* SOURCE EXTRACT *
Yoga and meditation combo could help cognitive impairment
This photo released by Just Love Photography shows a yoga session in Rincon, Puerto Rico, at a retreat created by Jessica Bellofatto of KamaDeva Yoga and Gina Bradley of Paddle Diva. (AP / Evelyn O'Doherty/Just Love Photography)
New research suggests that yoga and meditation may not only give you a flexible body and inner peace but a combination of the two could also help improve cognitive function.
The study, led by a team of researchers from UCLA and Australia's University of Adelaide, is the first to compare yoga and meditation against memory training, which has often been considered the best way to manage mild cognitive impairment.
The team followed a group of 25 participants all aged 55 and over during a three-month course of either yoga and meditation or memory training.
Participants had all shown signs of mild cognitive impairment, reporting problems with their memory such as easily misplacing things, or forgetting names, faces or appointments.

* SUPPLIED INFORMATION *

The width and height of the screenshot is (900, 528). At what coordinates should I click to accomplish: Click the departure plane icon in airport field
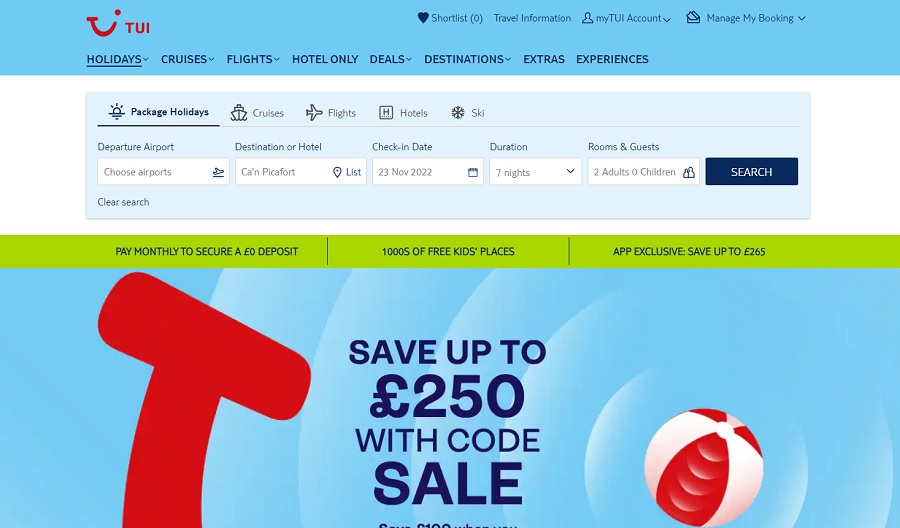(218, 172)
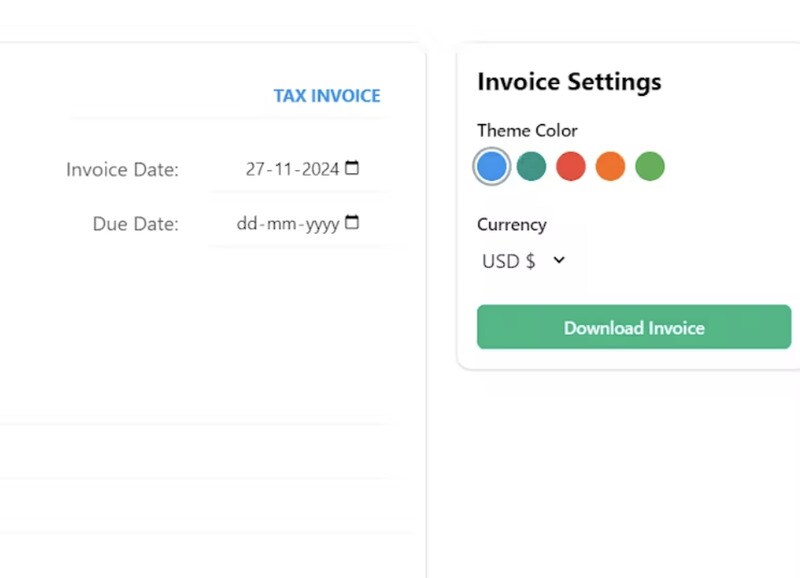The image size is (800, 578).
Task: Click the Due Date label
Action: (x=135, y=224)
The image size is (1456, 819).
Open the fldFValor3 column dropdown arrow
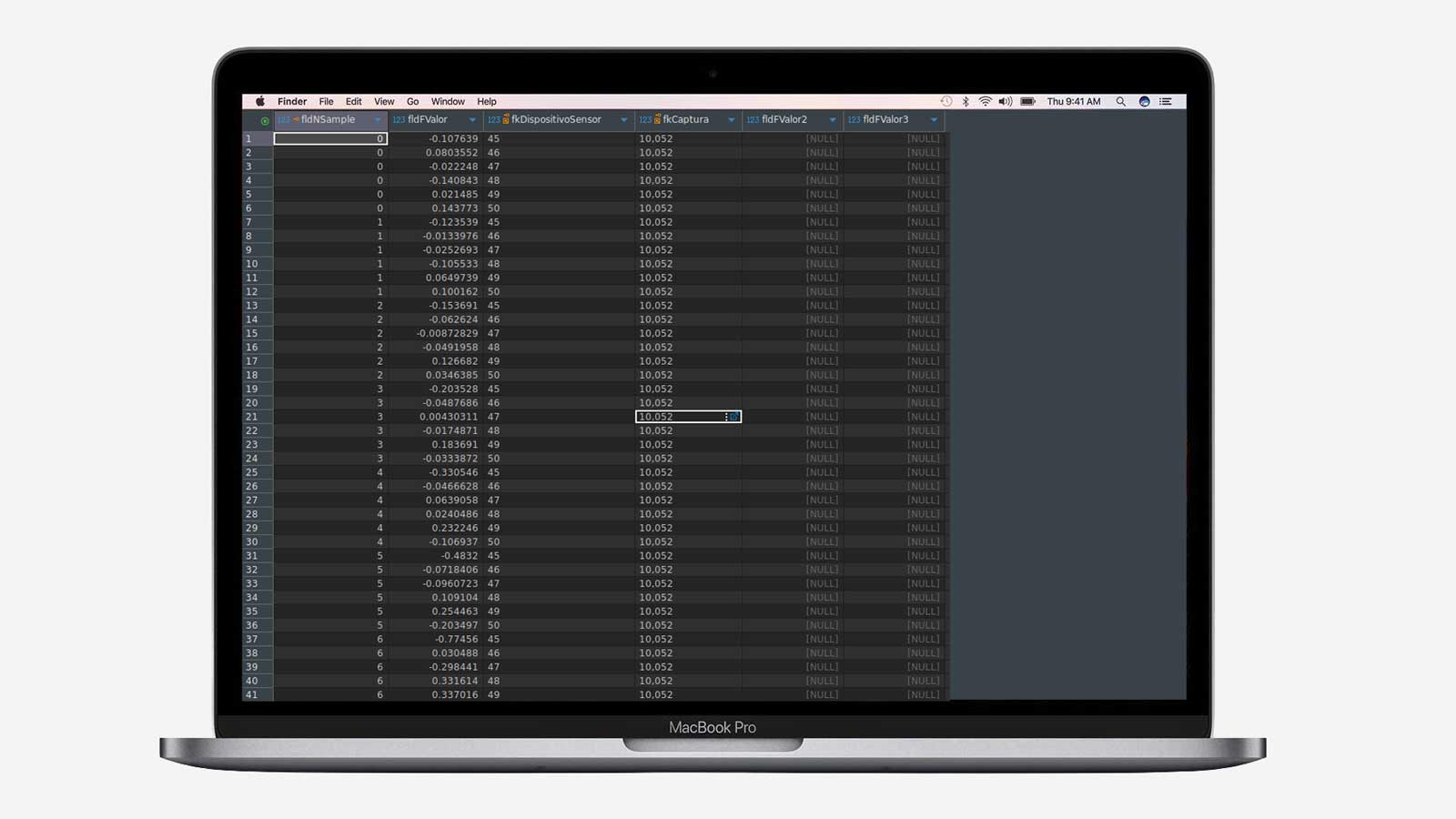934,120
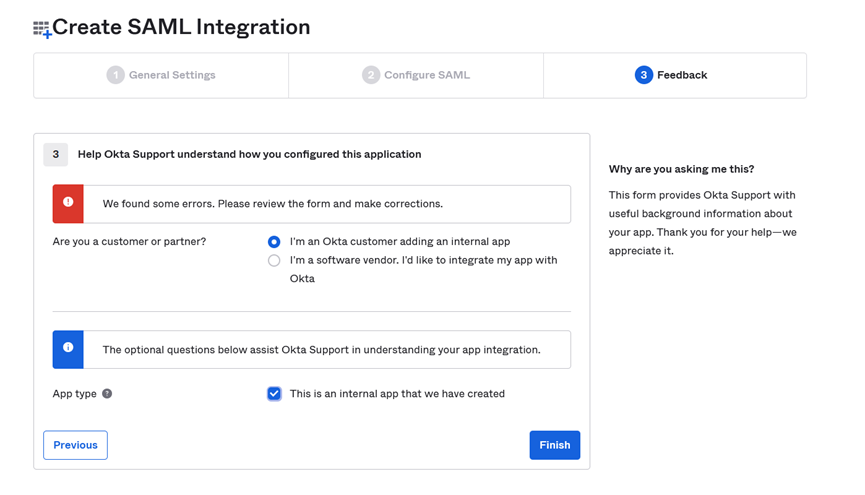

* TASKS TO CARRY OUT *
**1.** In the article on yoga and cognitive impairment, which universities did the research team come from?
**2.** Please go on with the article about yoga, meditation and cognitive impairment, picking up after its final sentence.

* RESULTS FOR THE EXERCISE *
**1.** UCLA and Australia's University of Adelaide.

**2.**
Participants were split into two groups. Eleven participants attended memory enhancement training and practiced memory exercises daily, while the other 14 participants attended classes of Kundalini yoga and practiced 20 minutes of Kirtan Kriya meditation daily, which involves chanting, hand movements and visualization of light, and has already has been practiced in India for hundreds of years as a way to prevent cognitive decline in older adults.
All participants received brain scans and completed memory tests at both the beginning and end of the three months.
The results showed that although all participants demonstrated similar improvements in verbal memory skills, the skills that are needed for remembering names, it was the participants in the group who practiced yoga and meditation that showed better improvements in visual-spatial memory skills, which help with recalling locations and navigating.
In addition, participants in the yoga and meditation group also showed bigger improvements in levels of depression, anxiety, coping skills and resilience to stress, all of which are especially important when coming to terms with the onset of cognitive impairment.
Commenting on the significance of the results Harris Eyre, the study's lead author, said, "Historically and anecdotally, yoga has been thought to be beneficial in aging well, but this is the scientific demonstration of that benefit. We're converting historical wisdom into the high level of evidence required for doctors to recommend therapy to their patients."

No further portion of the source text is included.